REQUEST A: Copy the passage on the public's right to question between "After Xiong Zhongjun" and "a single step?", inclusive.
REQUEST B: Please repeat the records word for word from their start through the line holding "click(197, 280)", including both ends.

DOCUMENT TEXT:

It's especially important to emphasize that the public has the right to question or refute the veracity of any report, even government announcements. If a member of the public sends a text message or reposts relevant posts, even if they contain some untruths they should be seen as [an effort to] protect onself or exercise the right to monitor [public affairs]. To soothe people's worries and eliminate inaccurate speech, the government must release more public, transparent information. Countries with rule of law have long held the view that one should use the criterion of “clear and present danger” to judge whether speech is a threat to public order, For example, one important reason to be tolerant of reports by the media and public concern following a disaster is that these can prevent further danger and save more lives. By comparison, the possible fear and chaos [these reports might create] is a lesser evil that must be tolerated. Rather than concocting ways to crack down on criticism, as a remedy for the biases that might be created by those expressing [mistaken information], the government can reduce the impact by releasing the truth as a means of clarification and exposing the false information that has been disseminated.

After Xiong Zhongjun was detained, one point of view held that many netizens haven't yet grasped the difference between questioning and spreading rumors and thus abuse their “right to question.” Pray tell: Can we not question court judgments? Can we not question the state's public authority? Is a citizen's right to question really something that needs to be officially granted? Some say that netizens have “overstepped their oversight” [rights] in the Hangzhou drag-racing case, but everyone knows that citizens have only just begun [to exercise] their right to oversight—how can we possibly have overstepped our rights after taking a single step?

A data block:

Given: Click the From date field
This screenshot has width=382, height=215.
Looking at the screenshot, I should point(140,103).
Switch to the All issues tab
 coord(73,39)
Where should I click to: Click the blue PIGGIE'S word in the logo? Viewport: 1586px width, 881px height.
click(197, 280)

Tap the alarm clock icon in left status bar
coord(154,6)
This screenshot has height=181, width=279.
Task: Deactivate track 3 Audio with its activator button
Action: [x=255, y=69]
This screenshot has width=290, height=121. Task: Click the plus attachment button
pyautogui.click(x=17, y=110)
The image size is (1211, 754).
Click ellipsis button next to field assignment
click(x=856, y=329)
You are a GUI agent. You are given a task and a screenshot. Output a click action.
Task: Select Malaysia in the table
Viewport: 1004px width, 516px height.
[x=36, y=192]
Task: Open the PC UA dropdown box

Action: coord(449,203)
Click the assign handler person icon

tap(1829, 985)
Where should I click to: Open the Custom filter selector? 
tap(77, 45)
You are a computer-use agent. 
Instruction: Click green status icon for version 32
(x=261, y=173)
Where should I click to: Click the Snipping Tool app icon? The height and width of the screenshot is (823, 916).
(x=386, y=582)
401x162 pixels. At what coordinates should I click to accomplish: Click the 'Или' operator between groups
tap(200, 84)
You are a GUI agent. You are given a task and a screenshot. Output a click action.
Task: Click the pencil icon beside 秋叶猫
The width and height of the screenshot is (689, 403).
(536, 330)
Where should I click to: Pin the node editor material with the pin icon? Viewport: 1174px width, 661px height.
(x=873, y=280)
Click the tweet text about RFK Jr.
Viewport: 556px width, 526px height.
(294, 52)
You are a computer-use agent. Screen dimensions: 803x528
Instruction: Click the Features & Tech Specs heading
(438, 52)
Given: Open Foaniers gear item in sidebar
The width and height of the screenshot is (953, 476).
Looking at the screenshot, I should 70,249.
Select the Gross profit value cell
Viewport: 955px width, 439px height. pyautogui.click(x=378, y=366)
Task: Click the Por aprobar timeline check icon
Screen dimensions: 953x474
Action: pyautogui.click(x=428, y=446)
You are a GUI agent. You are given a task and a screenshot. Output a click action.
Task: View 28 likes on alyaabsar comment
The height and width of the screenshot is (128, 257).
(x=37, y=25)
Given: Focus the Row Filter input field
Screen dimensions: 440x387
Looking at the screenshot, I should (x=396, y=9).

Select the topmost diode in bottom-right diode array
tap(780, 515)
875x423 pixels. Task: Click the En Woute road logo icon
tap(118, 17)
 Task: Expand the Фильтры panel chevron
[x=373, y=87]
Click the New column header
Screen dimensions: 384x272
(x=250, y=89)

RIGHT ANSWER A:
After Xiong Zhongjun was detained, one point of view held that many netizens haven't yet grasped the difference between questioning and spreading rumors and thus abuse their “right to question.” Pray tell: Can we not question court judgments? Can we not question the state's public authority? Is a citizen's right to question really something that needs to be officially granted? Some say that netizens have “overstepped their oversight” [rights] in the Hangzhou drag-racing case, but everyone knows that citizens have only just begun [to exercise] their right to oversight—how can we possibly have overstepped our rights after taking a single step?

RIGHT ANSWER B:
Given: Click the From date field
This screenshot has width=382, height=215.
Looking at the screenshot, I should point(140,103).
Switch to the All issues tab
 coord(73,39)
Where should I click to: Click the blue PIGGIE'S word in the logo? Viewport: 1586px width, 881px height.
click(197, 280)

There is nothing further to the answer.